10 E. Perbedaan dengan Penelitian Sebelumnya Beberapa hasil penelitian yang ditemukan oleh peneliti sebelumnya yang berkaitan dengan penelitian ini adalah sebagai berikut: 1. Esmaeili, et.al., (2011) melakukan penelitian untuk melihat bagaimana perceraian berdampak pada prestasi akademik remaja di sekolah. Hasil penelitian tersebut menyatakan bahwa responden yang melaporkan tingginya konflik yang terjadi diantara orangtua responden yang bercerai juga melaporkan rendahnya prestasi akademik remaja di sekolah. 2. Chung dan Emery (2010) melakukan penelitian mengenai risiko dan rasa sakit hati pada remaja korban perceraian di Korea. Hasil penelitian tersebut menunjukkan bahwa remaja dari keluarga yang bercerai menunjukkan lebih menarik diri, komplain somatik, kecemasan dan gejala depresi jika dibandingkan dengan anak dari keluarga utuh. 3. Civitcy, Civitcy, dan Fiyakali (2009) melakukan penelitian mengenai rasa kesepian yang dirasakan oleh remaja dengan orangtua yang bercerai dibandingkan dengan remaja dengan orangtua utuh. Hasil penelitian menunjukkan bahwa remaja dengan orangtua bercerai lebih menunjukkan rasa kesepian jika dibandingkan dengan remaja yang memiliki orangtua utuh. 4. Choi, Gibson, dan Kim (2013) melakukan penelitian mengenai bagaimana resiliensi yang dilakukan oleh remaja korban kekerasan di Korea. Hasil penelitian menunjukkan bahwa resiliensi dapat membantu remaja bertahan dan melakukan adaptasi terhadap perasaan yang tidak menyenangkan pasca kekerasan.

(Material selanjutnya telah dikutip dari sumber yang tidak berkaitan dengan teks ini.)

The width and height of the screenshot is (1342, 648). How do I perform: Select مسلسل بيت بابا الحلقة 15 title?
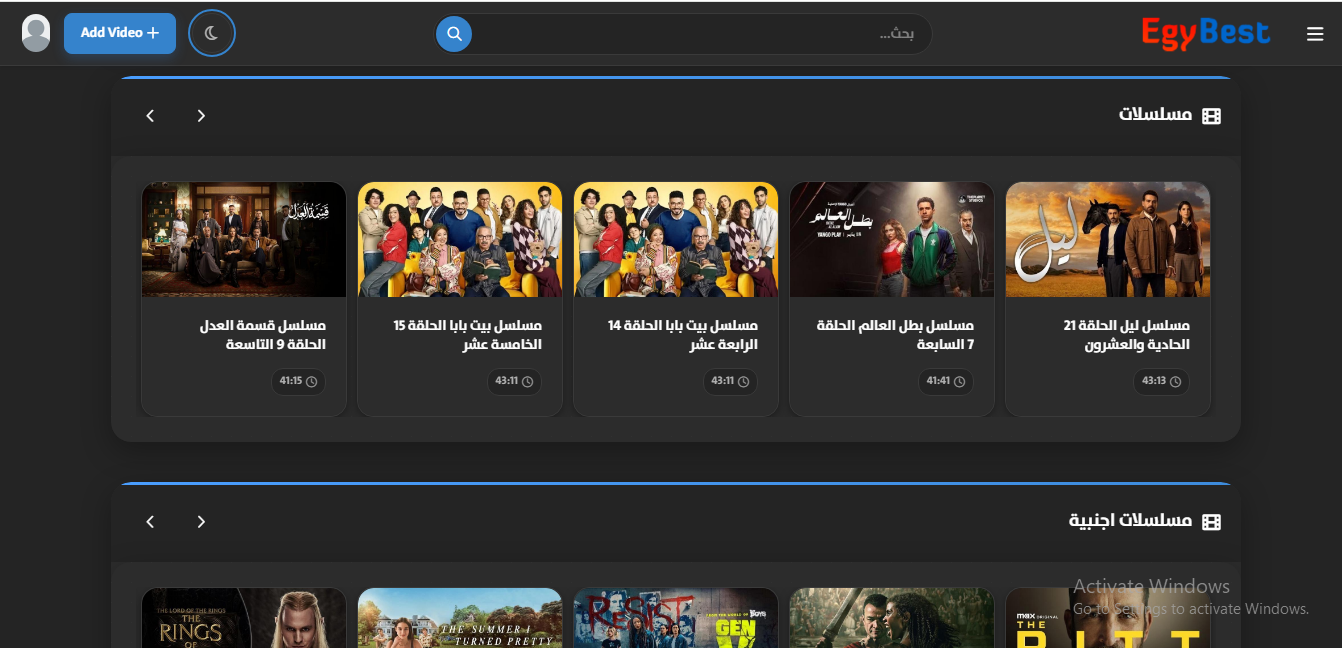tap(467, 335)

11 5. Ruswahyuningsih (2013) melakukan penelitian mengenai bagaimana resiliensi pada remaja Jawa. Penelitian tersebut dilakukan pada beberapa remaja di Jawa dengan mengaitkan budaya Jawa dengan cara remaja dalam melakukan resiliensi. Berdasarkan beberapa hasil penelitian yang dilakukan oleh peneliti sebelumnya yang berhubungan dengan kondisi remaja pasca perceraian orangtua dan resiliensi, maka keaslian dari penelitian ini adalah penulis ingin melihat bagaimana anak berusia remaja tetap berkembang secara positif pasca perceraian orangtua.